The disclosure that Virginia Thomas, the wife of Justice Clarence Thomas, had sent a barrage of text messages to the Trump White House urging efforts to overturn the 2020 election brought into sharp focus the conflict of interest her political activism has created—and the lack of a clear-cut remedy.  It is one thing for the spouse of a Supreme Court justice to express political views, even ones shot through with wild conspiracy theories.  That may not by itself require the justice’s recusal from cases touching on those views.

But the text messages from Ms. Thomas, a longtime conservative activist who goes by Ginni, revealed something quite different and deeply troubling, experts said.  The text messages between Ms. Thomas and Mark Meadows, President Trump’s chief of staff, sent during and just after the fraught weeks between the 2020 presidential election and the January 6th attack on the Capitol, demonstrated that she was an active participant in shaping the legal effort to overturn the election.

When your spouse is conversing with people who have some control over litigation to challenge an election, you shouldn’t be sitting on the Supreme Court deciding that election or any aspect of it.  But Justice Thomas did participate in a ruling in January on an emergency application from Mr. Trump asking the court to block release of White House records concerning the attack on the Capitol.  The court rejected the request, in a sharp rebuke to the former president.  Only Justice Thomas noted a dissent, giving no reasons.
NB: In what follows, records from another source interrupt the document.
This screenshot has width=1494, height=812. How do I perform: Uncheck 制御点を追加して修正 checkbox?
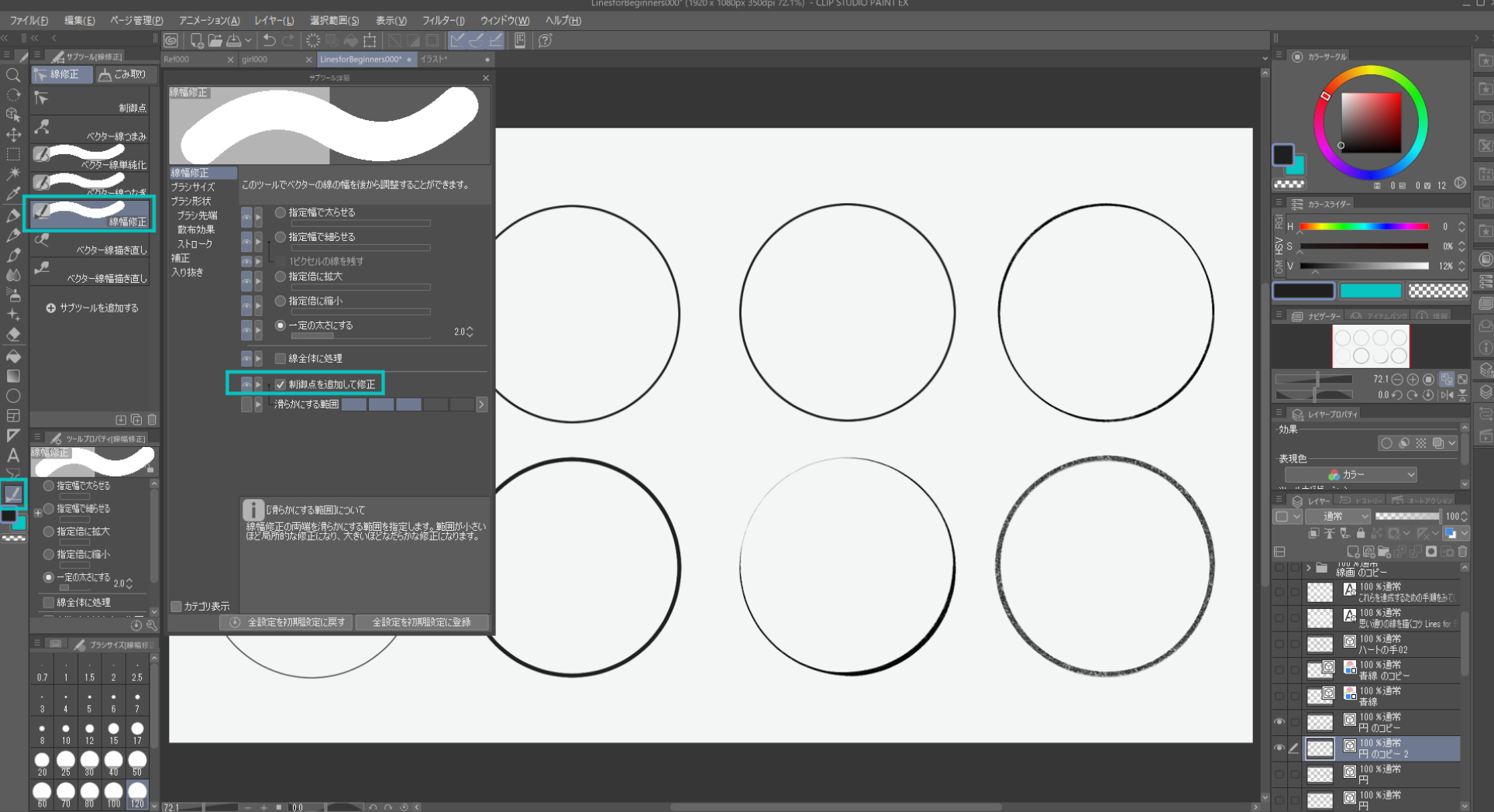click(x=281, y=384)
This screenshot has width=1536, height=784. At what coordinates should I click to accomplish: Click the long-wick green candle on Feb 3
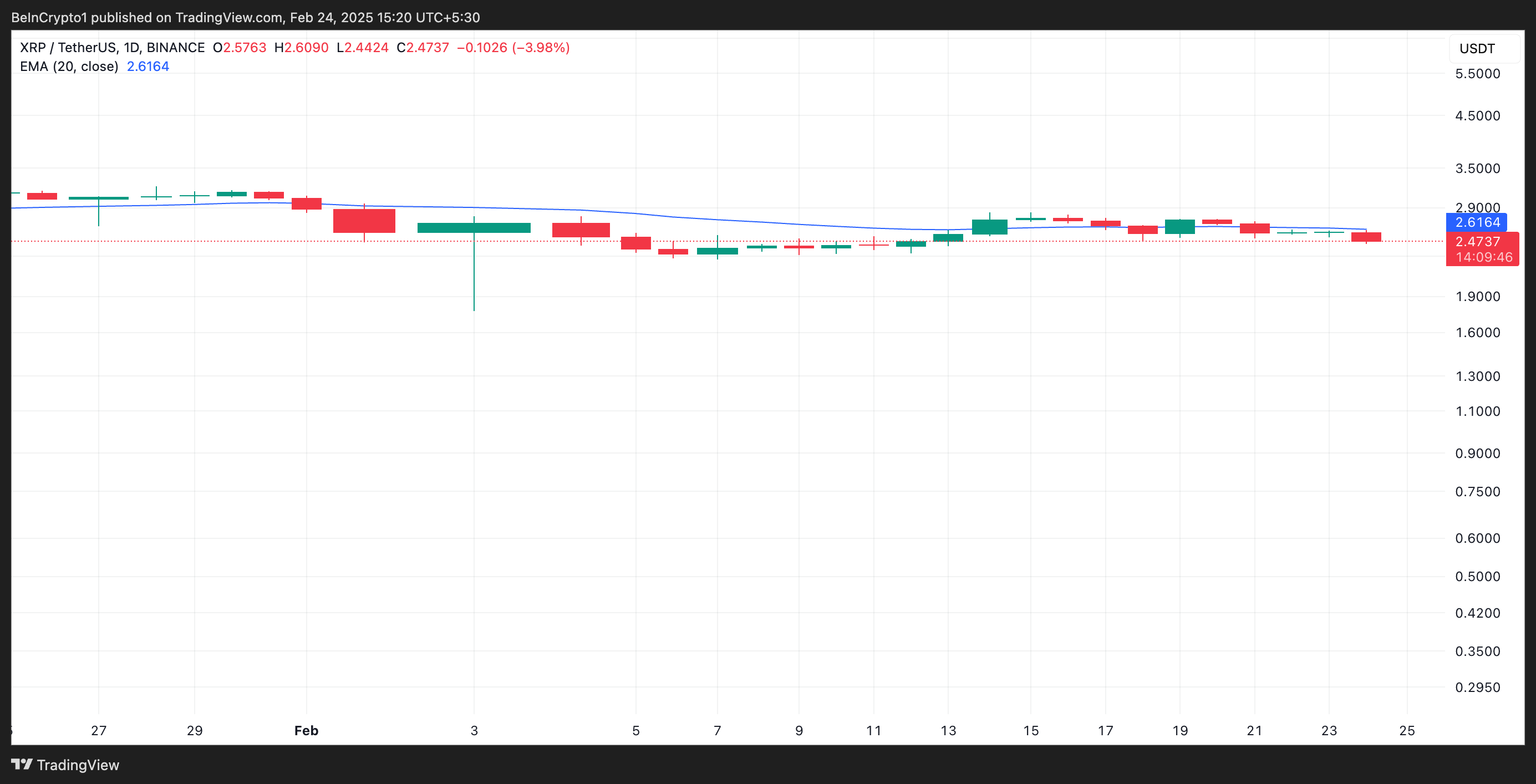tap(474, 228)
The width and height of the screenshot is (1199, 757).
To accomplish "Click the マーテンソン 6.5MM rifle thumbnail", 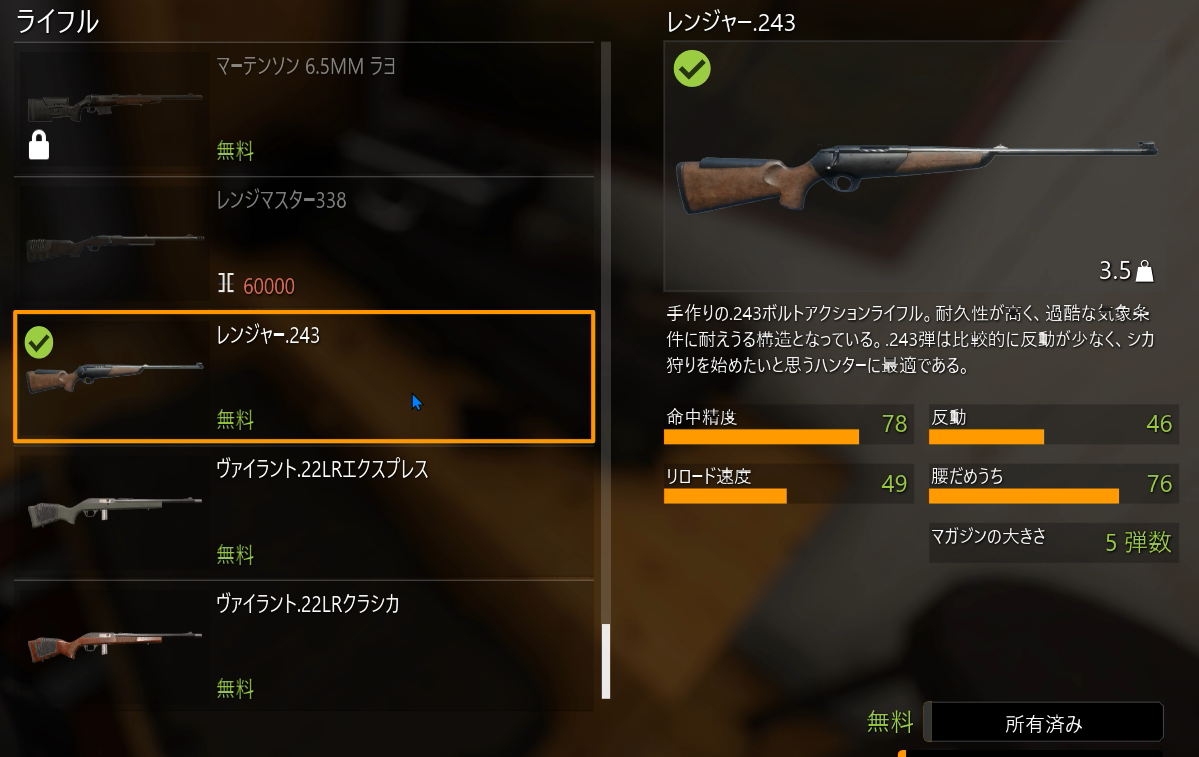I will click(115, 107).
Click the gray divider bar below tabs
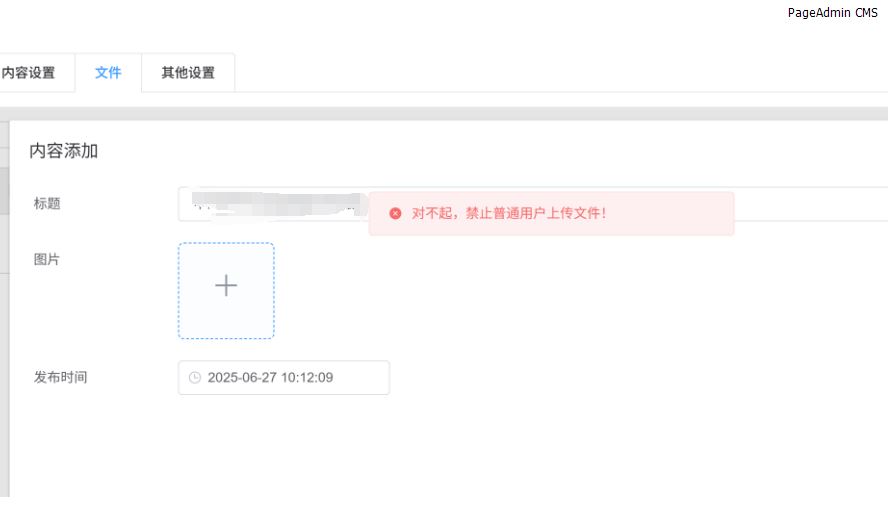Screen dimensions: 888x520 pos(444,113)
He also participated in the court’s consideration of whether to hear a related appeal, one in which Mr. Meadows filed an amicus brief saying that “the outcome of this case will bear directly” on his own efforts to shield records from the House committee investigating the attacks beyond those he had provided.  The Supreme Court last month refused to hear the case, without noted dissent.  There was no indication that Justice Thomas had recused himself.
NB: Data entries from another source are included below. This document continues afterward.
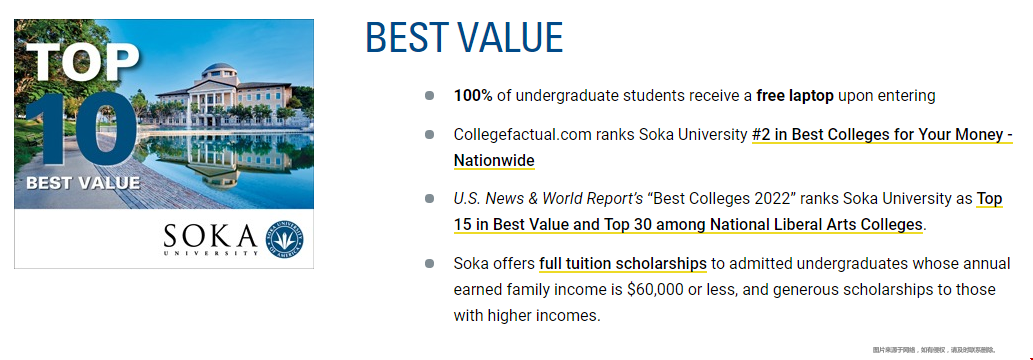Click the bullet before Collegefactual.com ranking
This screenshot has width=1033, height=360.
click(430, 135)
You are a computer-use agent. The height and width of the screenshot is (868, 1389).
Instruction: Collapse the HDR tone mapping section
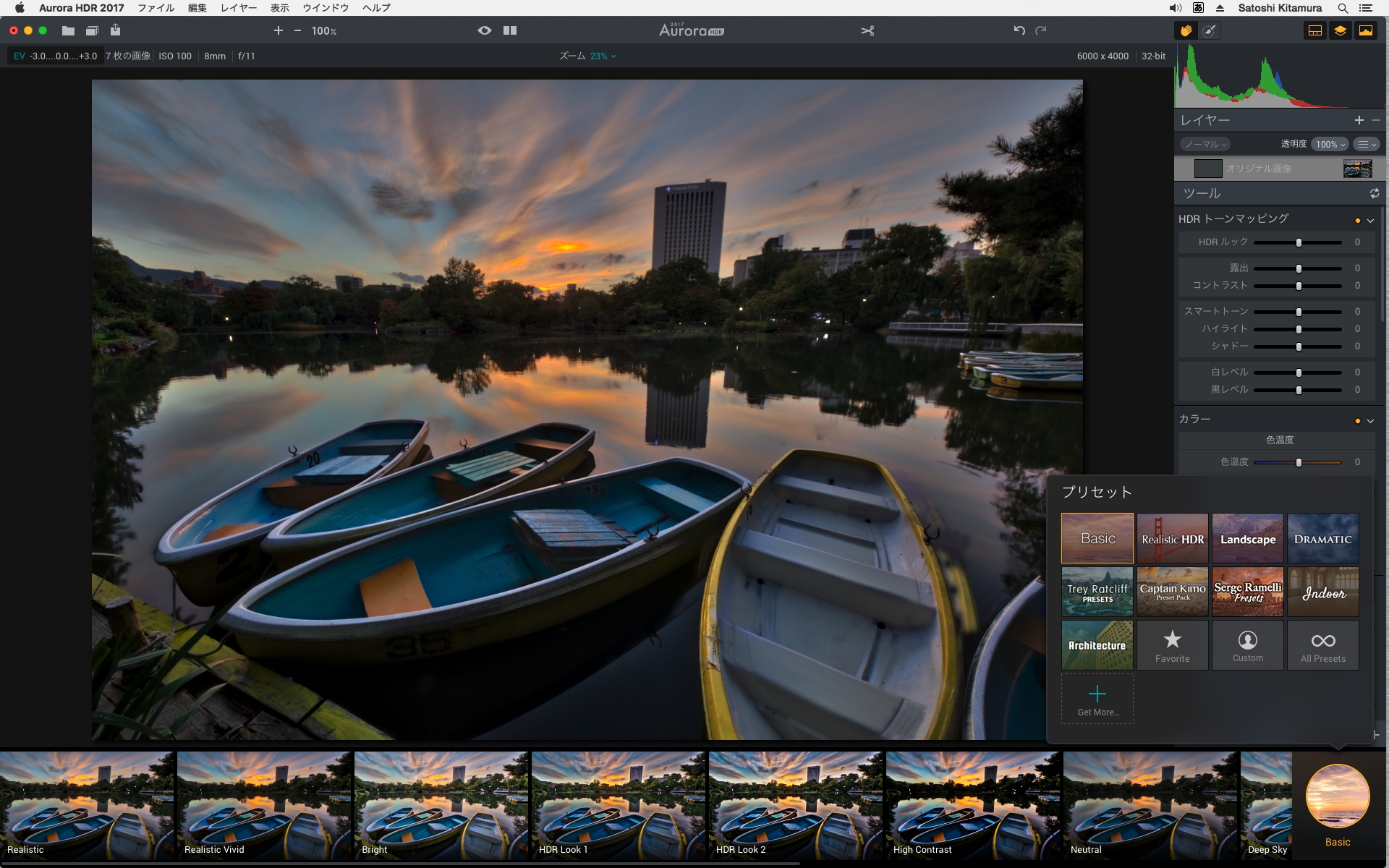click(x=1370, y=220)
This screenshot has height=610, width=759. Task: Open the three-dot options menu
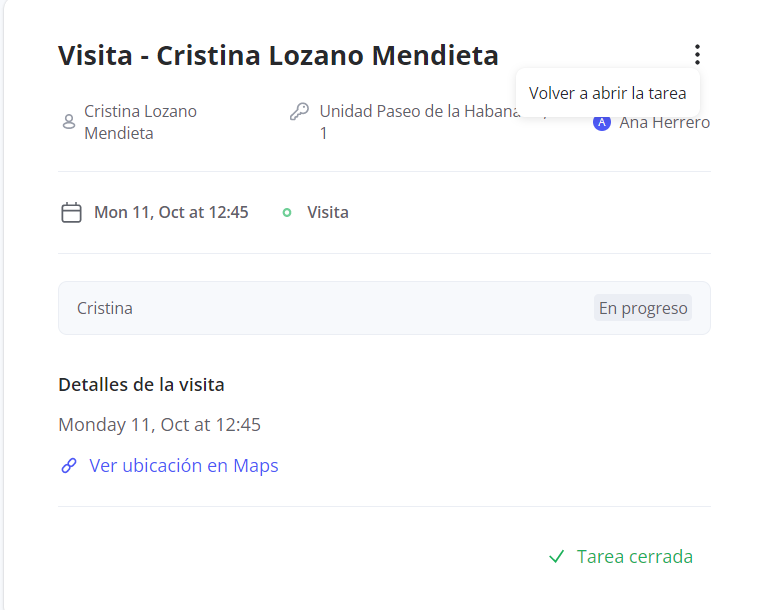tap(697, 55)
In December 2020, around the time of the text messages, Justice Thomas participated in a ruling on an audacious lawsuit by Texas asking the court to throw out the election results in four battleground states.  The court rejected the request, with Justices Thomas and Samuel A. Alito Jr. issuing a brief statement suggesting the majority had acted too soon in shutting the case down.  In February 2021, Justice Thomas addressed election fraud in a dissent from the Supreme Court’s decision to turn away a challenge to Pennsylvania’s voting procedures.

All federal judges, including Supreme Court justices, are subject to a federal law on recusal.  The law says that “any justice, judge or magistrate judge of the United States shall disqualify himself in any proceeding in which his impartiality might reasonably be questioned.”  Judging by the nature of the text messages and the uproar over them, that provision alone is enough to require Justice Thomas’s recusal, legal experts said.

There may be questions about the constitutionality of the recusal law, as least as it applies to Supreme Court justices.  In his 2011 annual report on the state of the federal judiciary, Chief Justice John G. Roberts Jr. wrote that “the limits of Congress’s power to require recusal have never been tested.”  It is past time for this issue to come before the Supreme Court and for Congress to enact checks and balances on judges’ power.